## ENTRIES PROVIDED
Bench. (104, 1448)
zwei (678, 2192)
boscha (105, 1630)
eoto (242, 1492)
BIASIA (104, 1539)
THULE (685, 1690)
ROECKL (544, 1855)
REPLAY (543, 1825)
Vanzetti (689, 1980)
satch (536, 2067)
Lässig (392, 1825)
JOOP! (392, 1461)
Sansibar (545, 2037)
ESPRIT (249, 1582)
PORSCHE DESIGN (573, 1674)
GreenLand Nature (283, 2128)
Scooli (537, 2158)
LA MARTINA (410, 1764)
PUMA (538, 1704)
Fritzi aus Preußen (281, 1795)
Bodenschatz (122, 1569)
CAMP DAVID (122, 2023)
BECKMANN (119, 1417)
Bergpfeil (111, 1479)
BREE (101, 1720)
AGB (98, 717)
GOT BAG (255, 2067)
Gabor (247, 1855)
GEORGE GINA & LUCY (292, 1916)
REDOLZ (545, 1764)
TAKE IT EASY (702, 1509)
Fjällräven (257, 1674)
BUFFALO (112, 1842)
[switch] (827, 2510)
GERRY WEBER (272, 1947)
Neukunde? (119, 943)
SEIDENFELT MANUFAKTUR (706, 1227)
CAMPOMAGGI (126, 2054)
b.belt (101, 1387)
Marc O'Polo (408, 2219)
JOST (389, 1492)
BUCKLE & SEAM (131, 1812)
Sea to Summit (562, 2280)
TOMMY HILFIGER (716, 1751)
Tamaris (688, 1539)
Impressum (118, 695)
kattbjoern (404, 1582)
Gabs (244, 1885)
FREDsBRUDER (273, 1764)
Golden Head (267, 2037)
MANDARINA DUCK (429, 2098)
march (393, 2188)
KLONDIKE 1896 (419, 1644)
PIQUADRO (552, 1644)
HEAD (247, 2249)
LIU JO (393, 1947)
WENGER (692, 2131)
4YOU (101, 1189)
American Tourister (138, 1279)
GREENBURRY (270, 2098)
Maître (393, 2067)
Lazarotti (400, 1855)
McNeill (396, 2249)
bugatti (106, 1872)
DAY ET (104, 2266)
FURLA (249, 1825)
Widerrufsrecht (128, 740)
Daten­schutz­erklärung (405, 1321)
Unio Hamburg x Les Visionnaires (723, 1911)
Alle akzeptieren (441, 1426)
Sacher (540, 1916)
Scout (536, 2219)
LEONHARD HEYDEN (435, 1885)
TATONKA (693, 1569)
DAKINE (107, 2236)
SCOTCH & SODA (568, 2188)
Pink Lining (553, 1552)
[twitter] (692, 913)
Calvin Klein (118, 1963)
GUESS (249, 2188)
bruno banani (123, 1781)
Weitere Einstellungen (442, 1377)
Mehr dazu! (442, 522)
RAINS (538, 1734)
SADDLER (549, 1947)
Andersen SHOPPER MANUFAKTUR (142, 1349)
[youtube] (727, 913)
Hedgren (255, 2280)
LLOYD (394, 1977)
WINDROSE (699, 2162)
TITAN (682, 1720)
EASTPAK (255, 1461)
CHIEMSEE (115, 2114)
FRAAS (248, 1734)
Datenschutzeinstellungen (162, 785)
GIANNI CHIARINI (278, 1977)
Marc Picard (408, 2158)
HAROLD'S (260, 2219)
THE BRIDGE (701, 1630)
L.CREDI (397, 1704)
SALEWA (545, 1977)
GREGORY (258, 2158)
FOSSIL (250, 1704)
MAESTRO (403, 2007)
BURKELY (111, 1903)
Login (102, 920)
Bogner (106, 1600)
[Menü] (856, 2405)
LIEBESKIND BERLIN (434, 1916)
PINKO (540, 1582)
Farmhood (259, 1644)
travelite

## TASK TO CARRY OUT
Output, unchanged, the lines of the listing above from the first one through the one holding "JOST (389, 1492)". Leave out every line after it.

## WRITTEN ANSWER
Bench. (104, 1448)
zwei (678, 2192)
boscha (105, 1630)
eoto (242, 1492)
BIASIA (104, 1539)
THULE (685, 1690)
ROECKL (544, 1855)
REPLAY (543, 1825)
Vanzetti (689, 1980)
satch (536, 2067)
Lässig (392, 1825)
JOOP! (392, 1461)
Sansibar (545, 2037)
ESPRIT (249, 1582)
PORSCHE DESIGN (573, 1674)
GreenLand Nature (283, 2128)
Scooli (537, 2158)
LA MARTINA (410, 1764)
PUMA (538, 1704)
Fritzi aus Preußen (281, 1795)
Bodenschatz (122, 1569)
CAMP DAVID (122, 2023)
BECKMANN (119, 1417)
Bergpfeil (111, 1479)
BREE (101, 1720)
AGB (98, 717)
GOT BAG (255, 2067)
Gabor (247, 1855)
GEORGE GINA & LUCY (292, 1916)
REDOLZ (545, 1764)
TAKE IT EASY (702, 1509)
Fjällräven (257, 1674)
BUFFALO (112, 1842)
[switch] (827, 2510)
GERRY WEBER (272, 1947)
Neukunde? (119, 943)
SEIDENFELT MANUFAKTUR (706, 1227)
CAMPOMAGGI (126, 2054)
b.belt (101, 1387)
Marc O'Polo (408, 2219)
JOST (389, 1492)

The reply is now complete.